Directions => Set down, word for word, every line of the listing below, starting with the one that contains "Chính sách bảo mật (225, 2463)" and ending with the final line. Include nothing else.

Supplied entries =>

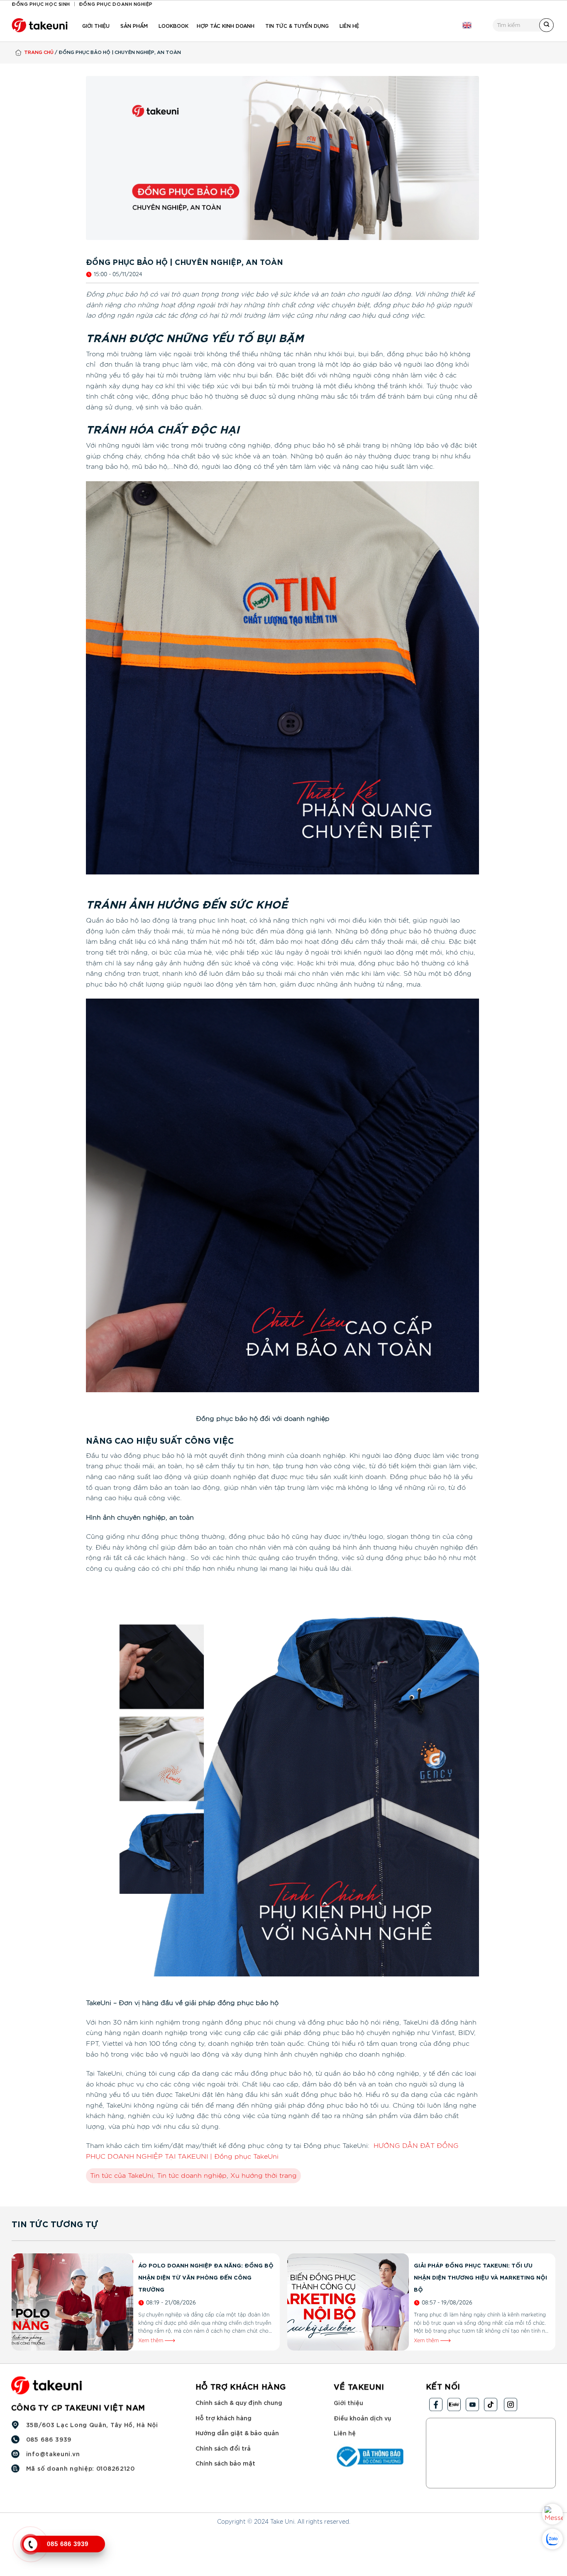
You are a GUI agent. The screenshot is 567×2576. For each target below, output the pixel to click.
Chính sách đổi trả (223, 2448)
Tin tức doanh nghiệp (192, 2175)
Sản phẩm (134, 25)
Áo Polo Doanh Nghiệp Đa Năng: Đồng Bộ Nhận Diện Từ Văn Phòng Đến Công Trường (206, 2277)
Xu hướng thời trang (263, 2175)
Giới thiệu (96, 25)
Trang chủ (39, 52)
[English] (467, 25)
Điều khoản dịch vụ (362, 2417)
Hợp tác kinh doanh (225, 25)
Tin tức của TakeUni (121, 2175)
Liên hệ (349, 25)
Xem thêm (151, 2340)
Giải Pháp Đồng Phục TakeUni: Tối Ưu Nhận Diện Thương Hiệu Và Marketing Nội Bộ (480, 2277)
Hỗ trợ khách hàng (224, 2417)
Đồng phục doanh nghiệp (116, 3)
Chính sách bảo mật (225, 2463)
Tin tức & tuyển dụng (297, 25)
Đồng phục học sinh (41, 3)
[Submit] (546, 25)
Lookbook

Result =>
Chính sách bảo mật (225, 2463)
Tin tức & tuyển dụng (297, 25)
Đồng phục học sinh (41, 3)
[Submit] (546, 25)
Lookbook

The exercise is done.